Today our topic is, How Do We Shepherd Our Team? We have a wonderful guest here today to tell us how to do that, and he is certainly one that’s doing that extremely well at his church. His name is Herb Armentrout. Herb is the worship pastor at Broadmoor Baptist Church in Shreveport, Louisiana. Herb was our guest for a coaching session a few weeks ago where he taught our students about shepherding their group, mentoring, as well as how to do missional worship outside the walls. We’re gonna bring you an excerpt from that coaching session today, specifically with Herb answering the question, How Can I Shepherd My Group?

Before Herb joins us, let me encourage you to join our next phase of coaching. It begins in September, and we will continue to have special guests in, like Herb and others and we will learn how to make an impact within our church and within our community to grow, not only our team, but more importantly, to grow disciples and the Kingdom of God. Please, go to our website,, click on the training tab to sign up to be a part of our coaching.

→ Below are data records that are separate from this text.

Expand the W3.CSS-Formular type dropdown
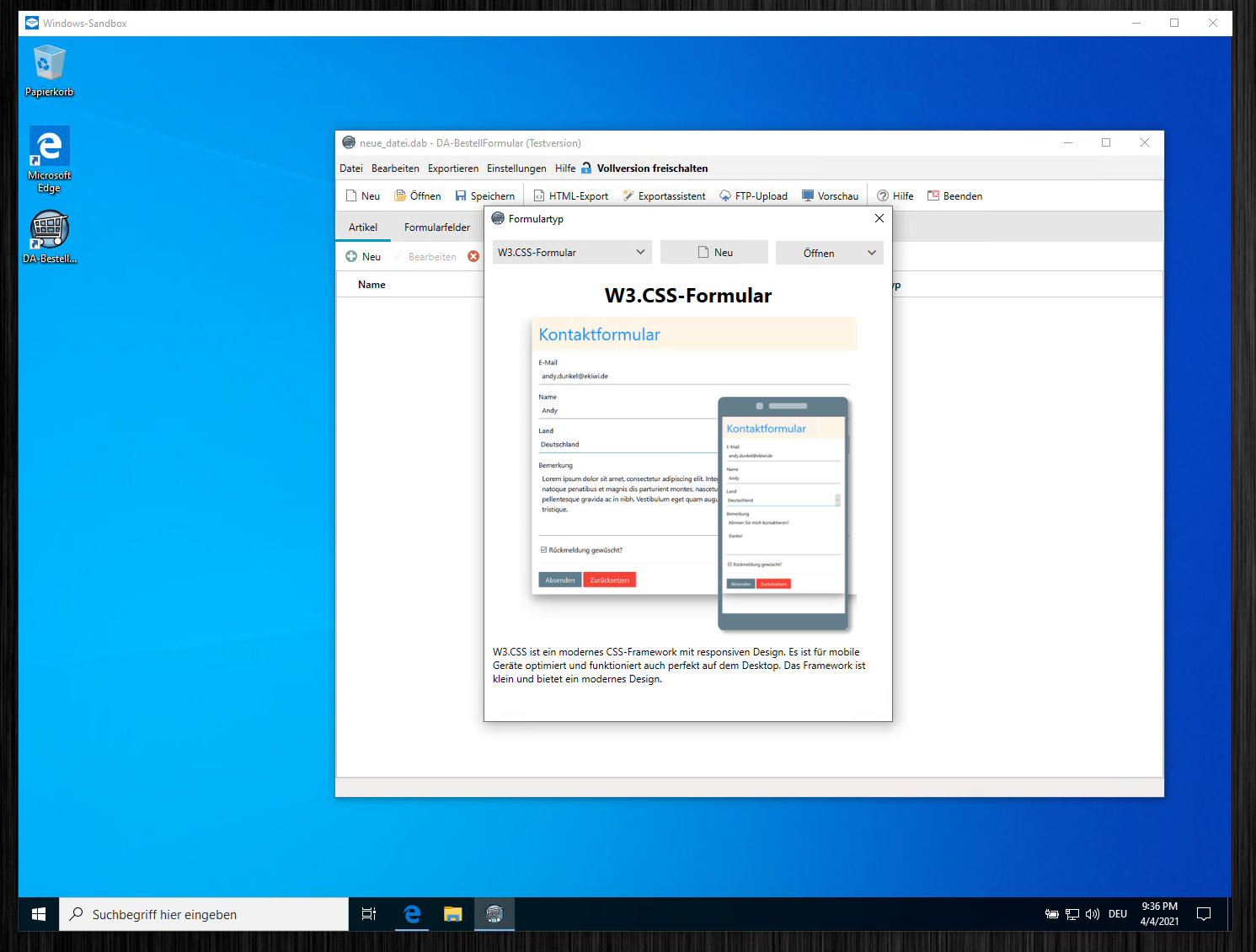 tap(571, 253)
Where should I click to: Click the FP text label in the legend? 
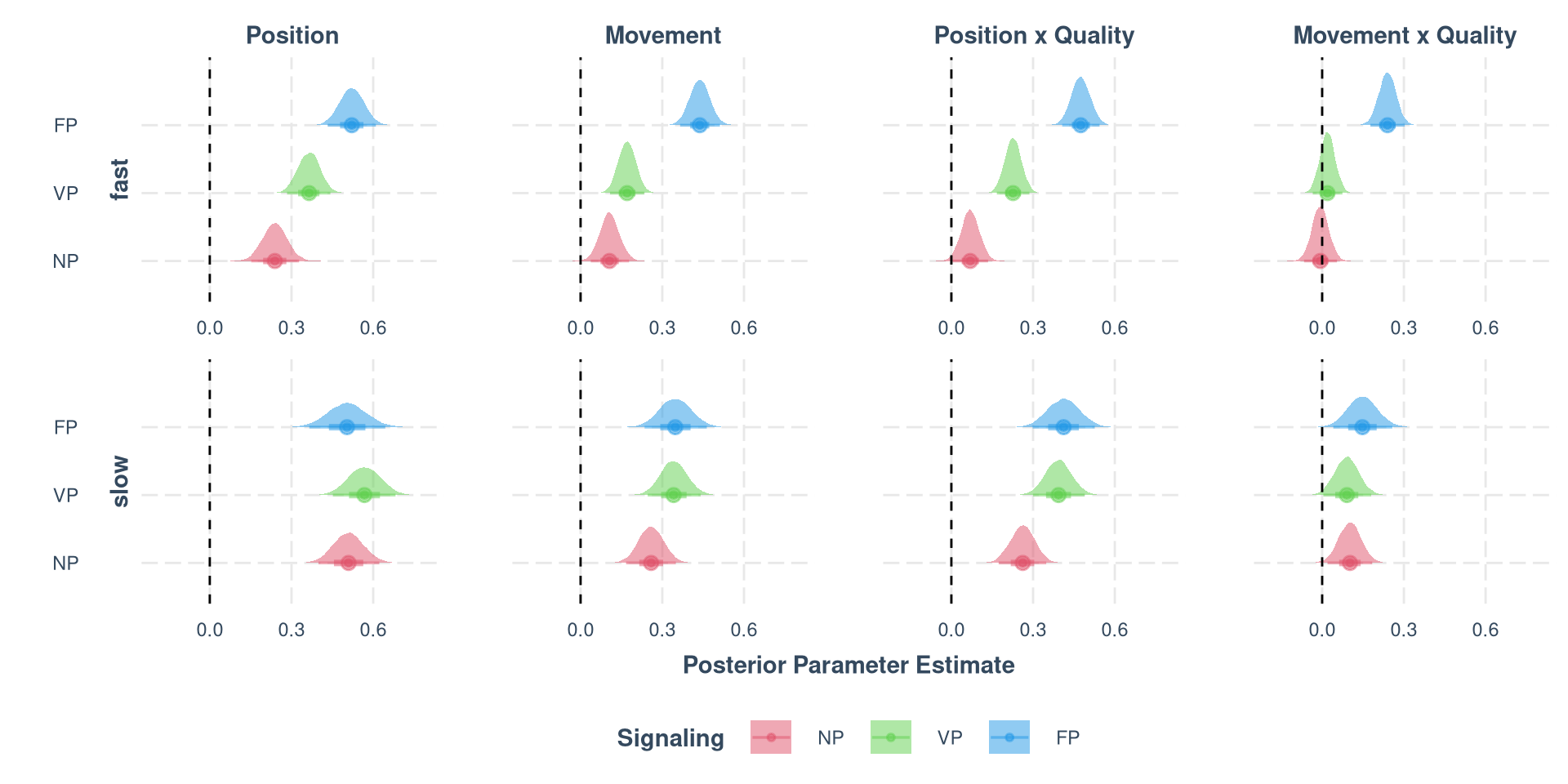[x=1067, y=738]
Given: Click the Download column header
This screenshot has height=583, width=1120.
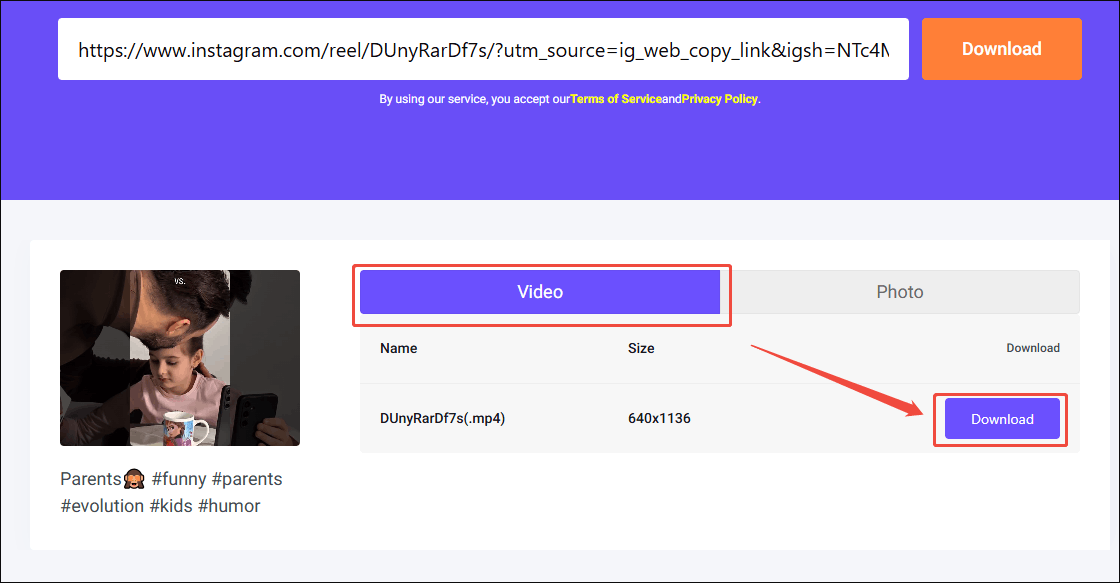Looking at the screenshot, I should (x=1033, y=348).
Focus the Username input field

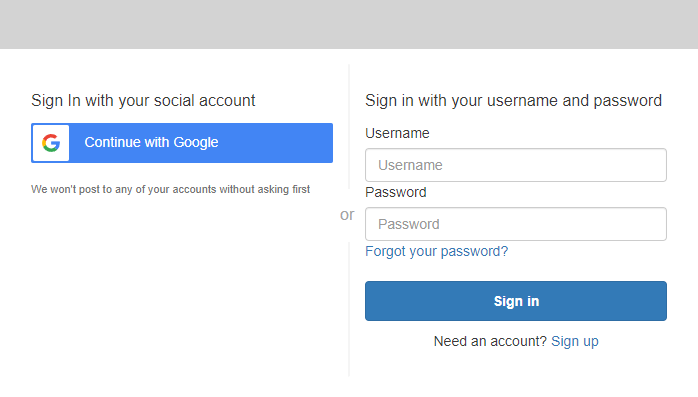(x=516, y=165)
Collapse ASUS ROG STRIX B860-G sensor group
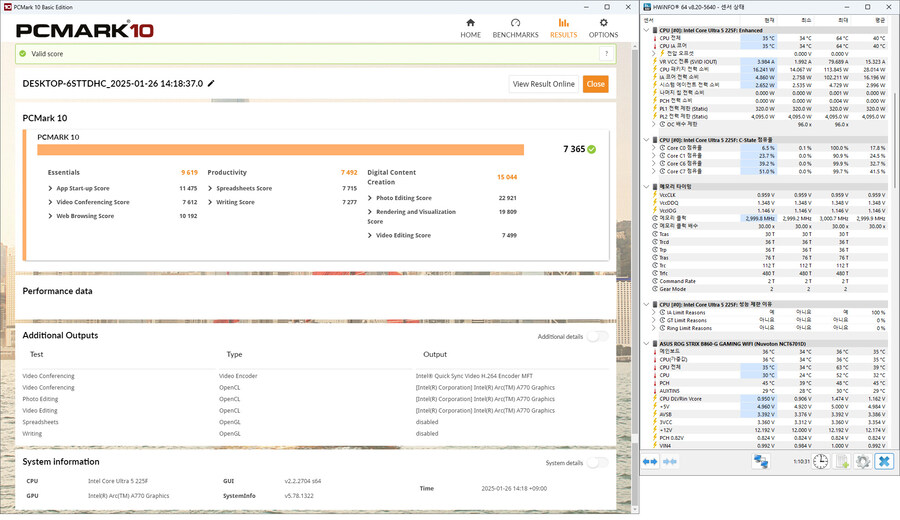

Another thing that you need to check out and we’d love for you to be a part of is our worship leader intensive. We call it the Reimagine Intensive, which will be held in Louisville in October of this year. It is a five-day event that, I promise you … in fact, I guarantee you, that it will impact your ministry for years to come. Please consider joining us for that. Go to our website,, and click on the training tab and there you will also see information about, The Intensive. Here is Herb, talking to us today about shepherding our group.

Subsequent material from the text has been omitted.